If everyone felt and reacted as he did, the search for an ethical argument might be a moot point. Relying upon compassion to counterbalance profit and tradition is not going to work. It is clear that a more fundamental approach is required to provide a sound basis for arguing that we are morally obliged to leave off eating meat and treating non-humans animals as we do today.

Singer’s Preference Utilitarianism and Regan’s Rights View would seem able to offer such a grounding, despite the conflicts between the two. Both Regan and Singer offer plausible and viable means under which we are obliged to be vegetarian, but each opposes the others’ methodology in arriving at a similar stance. As Singer himself says, ‘The practical value of Regan’s book [The Case for Animal Rights] lies in its attack on our social practices of using animals as research tools and as mere lumps of palatable living flesh. On these practical issues Regan and I are in full agreement. Viewed from the perspective of a society which continues to accept these practices, the philosophical differences between us hardly matter.’ However, I would disagree. I think the philosophical differences do matter, because the means by which we arrive at our decisions must be valid and consistent. Ultimately, any form of utilitarianism cannot be so. Both Singer and Regan identify a need to recognise animals as persons, as having an relevant interest in moral decisions and therefore being accorded an equal consideration. The use of any quality we as a species may possess as a means by which to justify discrimination towards those without that quality has been shown to be seriously lacking in moral worth. Ultimately, a rights position, rather than a utilitarian one, provides a rational and logically consistent basis for vegetarianism - and indeed veganism. Only by recognising inherent value, personhood and the basic rights to freedom from captivity, harm and slaughter can we provide a sound ethical theory adequately protecting non-human animals.

In defending a rights view, I have taken on board Regan’s definition that ‘normal mammalian animals, aged one or more, as well as humans like these animals in the relevant respects, can intelligently and non-arbitrarily be viewed as having inherent value.' This of course leads to the question of intrinsic worth of those animals falling outside of this definition.

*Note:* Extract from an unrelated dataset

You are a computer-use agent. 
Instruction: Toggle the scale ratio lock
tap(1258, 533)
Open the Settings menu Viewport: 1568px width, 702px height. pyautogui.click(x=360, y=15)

What of a six-month old gorilla, or a one hundred and thirty year old giant tortoise?A sensible discussion of this would entail a further dissertation. It would involve Kant’s assertion that to do damage to a living creature ultimately damages the perpetrator and demeans humanity. It would appeal to the slippery slope and perhaps more to emotion than the preceding arguments. It would have analogies to the treatment of the environment, the ethics of clearing rainforests and the felling of 500 year old trees. In choosing one’s philosophical battles, one takes steps towards a larger goal - in this case a respect for the sanctity of all life. Recognising rights for a large section of non-human animals, as defined by Regan, would also ultimately soften our relationship to the rest of the natural world, and a commitment to vegetarianism or veganism globally would have repercussions beyond the immediate consequences of the arguments put forth in these pages.